Red Collar : PilgrimPost-9/11, post-invasion of Iraq, many lamented the lack of protest music in response.  Alternative music seemed like the perfect place for such sounds to come from, but after Conor Oberst’s (Bright Eyes – QRO album review) insipid “When the President Talks To God”, bands either shied away or sung in generalities.  However, the left’s rush to connect with ‘red state America’, combined with new pro-soldier feelings, had a larger, more background effect, as the sounds of Middle America wormed their way into alternative rock.  The indie side of things went alt-country, for better (see Jenny Lewis – QRO album review ) or for worse (see Conor Oberst, now with The Mystic Valley Band – QRO album review), but the punk side embraced a ‘workingman’s flavor’ running from Woody Guthrie to Bruce Springsteen (QRO live review).  The recent economic collapse has only heightened this ‘working-class punk’, and it takes another step forward with Red Collar’s debut LP, Pilgrim.

The Durham, North Carolina band began in western Pennsylvania (i.e., two parts of ‘real America’ that voted for Obama anyway…), but their sound owes as much to The Boss & Washington, D.C.’s more politically minded, Discord Records punk.  Red Collar well combines workingman, punk, anthem, rock, press, and more on such tracks as “Radio On”, “Rust Belt Heart”, and especially the last two numbers, “Used Guitars” and “Catch a Ride”.  Those two are told from working-class points of view, the ‘music dream deferred’ of a used guitar salesman and the struggling, used-up ex-mill worker, respectively, something the band taps into very well – “Used Guitars” is heartbreaking in a “Best Days of My Life” kind of way, while “Catch a Ride” is a finishing ode to the dying days of the working class.

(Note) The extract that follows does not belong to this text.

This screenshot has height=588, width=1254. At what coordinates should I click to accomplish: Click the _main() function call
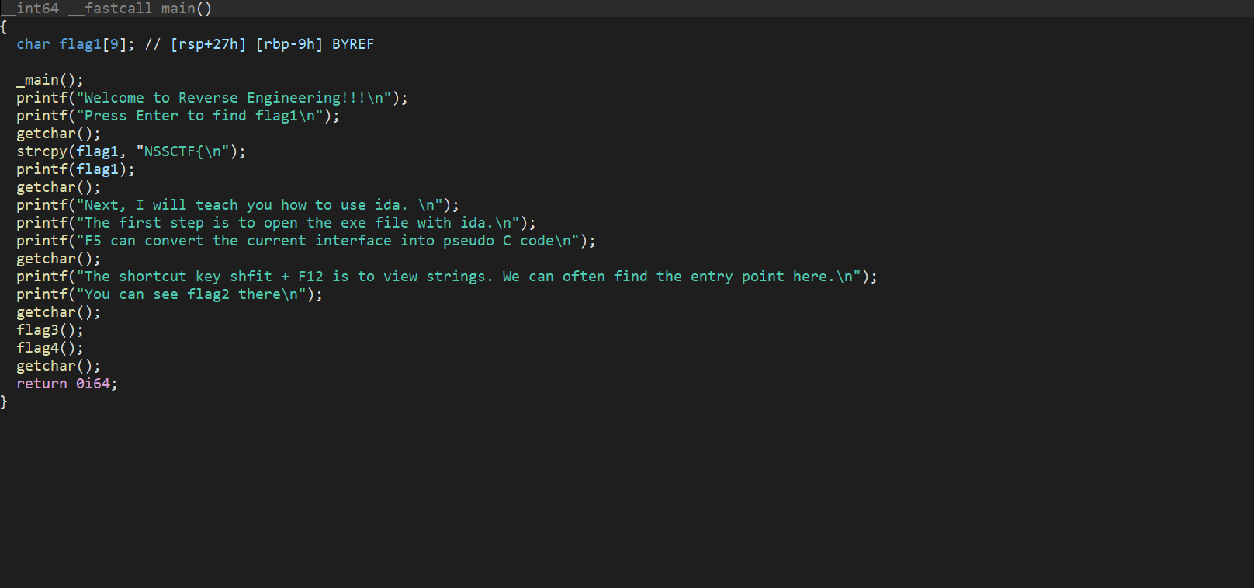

Unfortunately, not all the songs on Pilgrim stand out like that.  Opener “The Commuter” is run-of-the-mill with chorus lines like “Get a job!” and “Working overtime!”, while the darker, stop-start “Tools” isn’t special.  Meanwhile, the title track & single “The Astronaut” are both rather indistinct – though the stripped, echoing “Tonight” isn’t the ‘woe is life’ ballad from most working-class punk, but rather possesses emotional heft, and loss-rocker “Stay” has neat breakdowns.

The trials & tribulations of the Bush Administration may not have given America “Blowin’ In the Wind” or “Nowhere Man” (or even “Bonzo Goes To Bitburg”…), but has enabled alternative music to embrace the flyover states more than ever before, from stripped, soul-bearing alt-folk to the working-class punk-rock of Red Collar on Pilgrim.